The novel was longlisted for the 2016 Man Booker International Prize.

==Plot==
The novel takes place partially in Tokyo but is primarily set in the forests of Shikoku and Kogito Choko's family home located in his hometown village in Shikoku. As a child in World War II, Kogito watched his father drown in a river. He returns to Shikoku in search of a red leather case which he believes contains documents that will answer the mysteries behind his father's life and death. He plans to use these documents to form the base of his new novel, which will be his final work.

==Publication==
The novel was published in hardcover by Kodansha on 15 December 2009. It was published in paperback on 14 December 2012 by Kodansha Bunko, a paperback imprint of Kodansha. The novel was translated into English by Deborah Boliver Boehm and published by Grove Press on 6 October 2015.

==Reception==
===Translation===
Kirkus Reviews called the novel "vintage Oe: provocative, doubtful without being cynical, elegant without being precious."

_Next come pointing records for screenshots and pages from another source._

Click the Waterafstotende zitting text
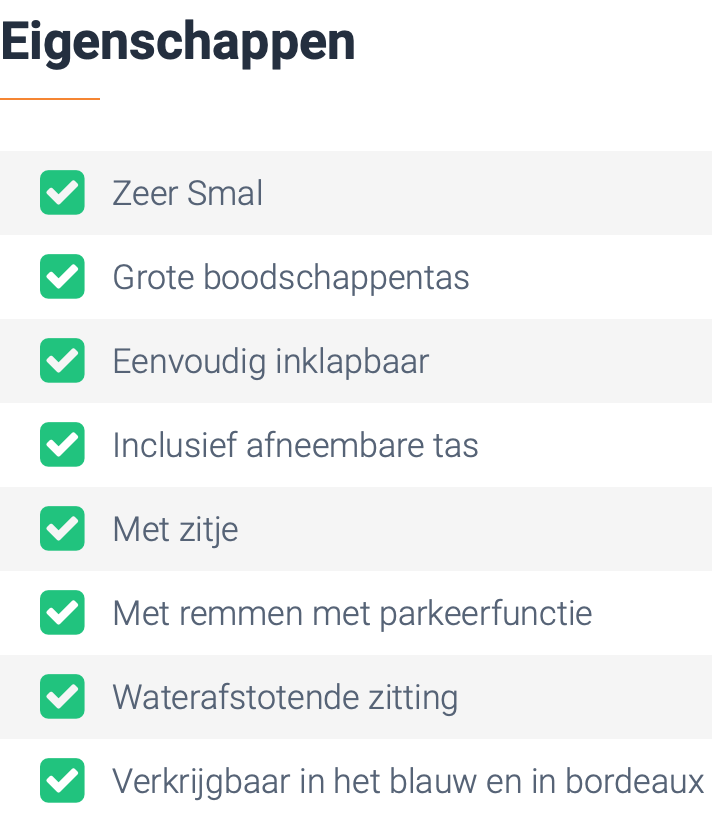The height and width of the screenshot is (830, 712). click(x=285, y=698)
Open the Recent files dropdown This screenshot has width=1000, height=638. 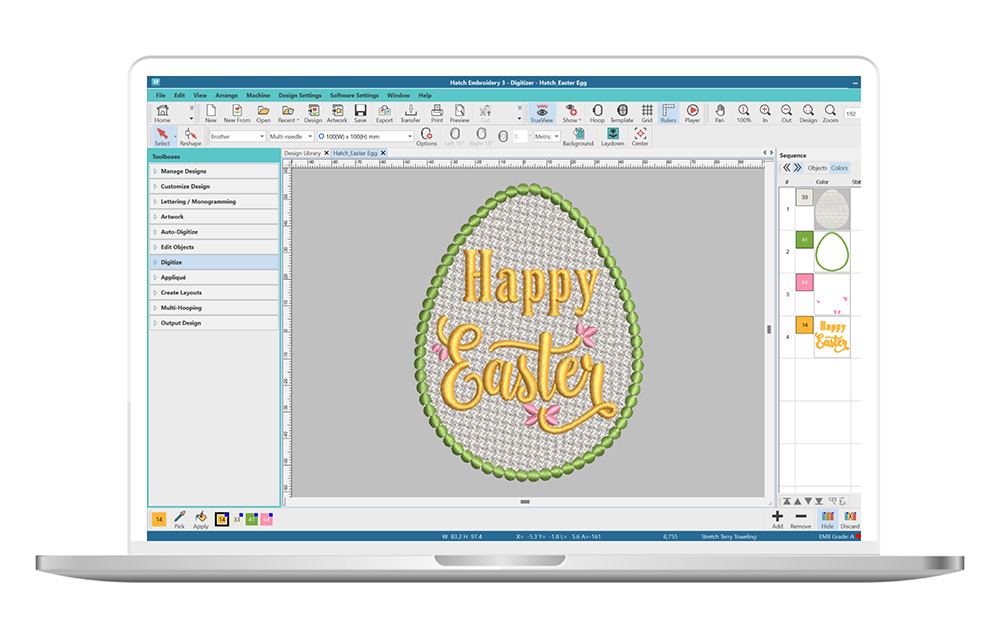287,111
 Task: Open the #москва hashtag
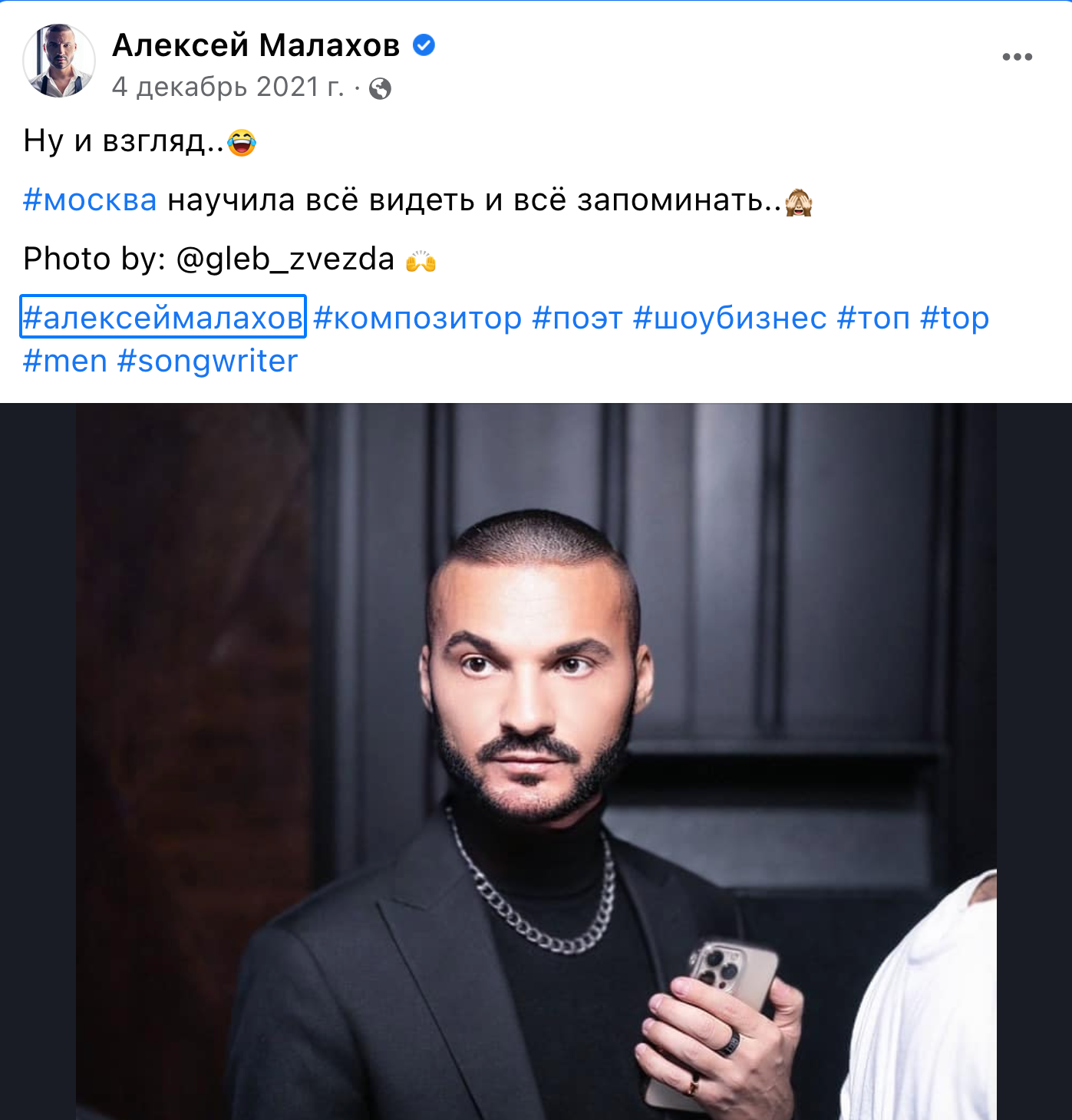click(x=90, y=200)
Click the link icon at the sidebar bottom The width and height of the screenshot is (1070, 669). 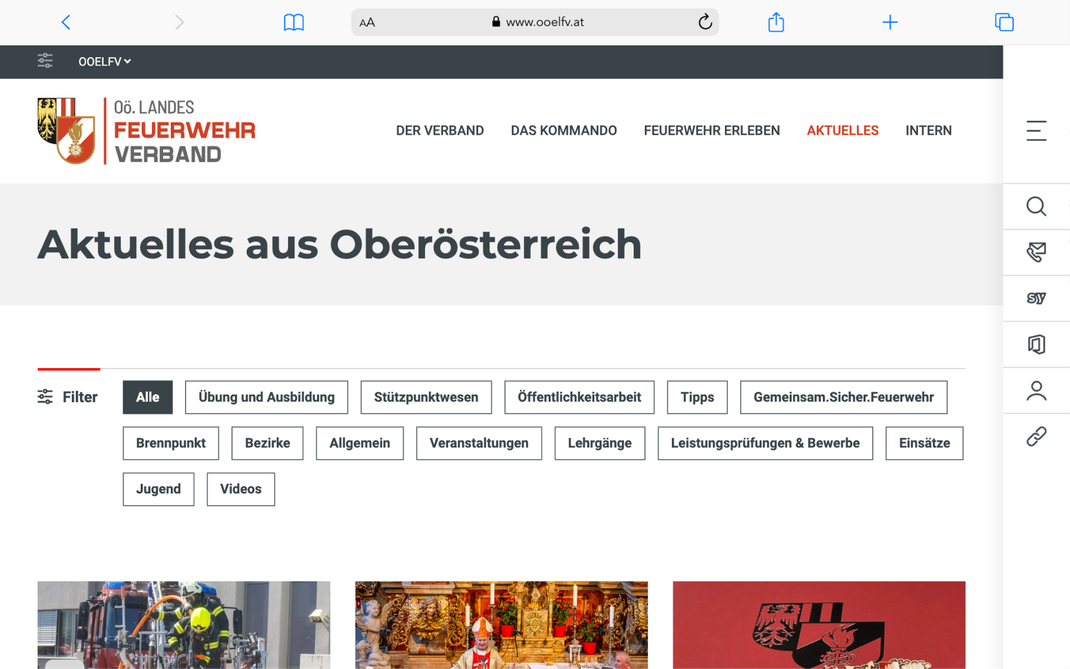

Publishers Weekly wrote, "Oe's deceptively tranquil idiom scans the violent history of postwar Japan and its present-day manifestations, in the end finding redemption."

Writing for The New York Times Book Review, Janice P. Nimura gave the novel a favourable review, writing, "True Oe devotees may find this thrill in "Death by Water," but thrilling or not, it remains a thoughtful reprise of a lifetime of literary endeavor."

Colin Dwyer of NPR lamented the novel's "tendency to repeat itself, action that amounts to little more than a play's stage direction and a translation that can get a bit stilted" but concluded that it is "worth the extra effort."